CONSIGNES À SUIVRE
[A] Extrayez du récit sur le colleur d'affiches le passage qui s'ouvre sur les mots contenant "Colleur d’affiches, diplomate" et se referme sur "de plus simple?".
[B] Répondez brièvement à ces questions sur le récit du colleur d'affiches :
(i) En quelle année ce travail d'affichage est-il obtenu ?
(ii) Combien de jours par semaine la personne qui raconte se rend-elle à l'UNIL ?
(iii) Avec quel véhicule sillonne-t-elle Lausanne ?
[C] Poursuivez le récit sur le colleur d'affiches à partir de sa dernière phrase.

EXTRAIT SOURCE
--------

Colleur d’affiches, diplomate

Le colleur d’affiches © Adobe StockLe boulot cool. La planque parfaite. Étudiant en lettres à l’Université de Lausanne (UNIL), je décroche en 1992 le job idéal : coller les affiches du théâtre La Grange de Dorigny, situé sur le campus. Il s’agit de les placarder dans le bâtiment des sciences humaines, un peu dans celui de HEC et aussi au centre ville de Lausanne. Quoi de plus simple?

Je me rends à l’UNIL quatre jours par semaine, donc je n’aurai aucun mal à les poser. Et comme j’ai un scooter avec lequel je sillonne Lausanne, je n’aurai même pas l’impression de bosser.

--------

DONNÉES FOURNIES
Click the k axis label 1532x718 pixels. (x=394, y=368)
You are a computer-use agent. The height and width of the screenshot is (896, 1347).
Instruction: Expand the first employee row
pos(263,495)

--------

RÉPONSES ATTENDUES
[A]
Colleur d’affiches, diplomate

Le colleur d’affiches © Adobe StockLe boulot cool. La planque parfaite. Étudiant en lettres à l’Université de Lausanne (UNIL), je décroche en 1992 le job idéal : coller les affiches du théâtre La Grange de Dorigny, situé sur le campus. Il s’agit de les placarder dans le bâtiment des sciences humaines, un peu dans celui de HEC et aussi au centre ville de Lausanne. Quoi de plus simple?

[B]
(i) En 1992.
(ii) Quatre jours par semaine.
(iii) Avec un scooter.

[C]
Hop! Je termine ma première tournée en moins de quatre heures. Fier comme Freddy Mercury à Wembley, je m’écluse un verre au Captain Cook, LE pub du centre de Lausanne. Puis, en marchant pour retrouver mon scooter, je m’aperçois que toutes mes affiches scotchées sur le panneau de la rue de la Mercerie ont été recouvertes par celles annonçant une Night de la House Music à Montreux (on est en 1992, je vous rappelle). Je vérifie les autres panneaux: même résultat. Plus une seule affiche de la Grange de Dorigny n’est visible à Lausanne ! Oups. Je découvre une réalité inattendue: la guerre des affiches. Les pires sont les poseurs d’affiches de la Dolce Vita. De vrais psychopathes du rouleau de scotch. Le job devient de plus en plus pénible. Genre Sisyphe à scooter. Et il y a les intempéries: poser des affiches par -2 degrés, c’est moyen comme rigolade.

Et puis soudain, tout change: en automne 1994, ma première pièce de théâtre est jouée à Lausanne. Dans quel théâtre? La Grange de Dorigny, bien sûr! J’enfourche mon scooter et je matraque mes affiches sur tous les panneaux, les murs, les vitrines de boulangeries et dans les cafés. J’adore ce job: être payé pour informer la Terre entière que ma première pièce va être jouée.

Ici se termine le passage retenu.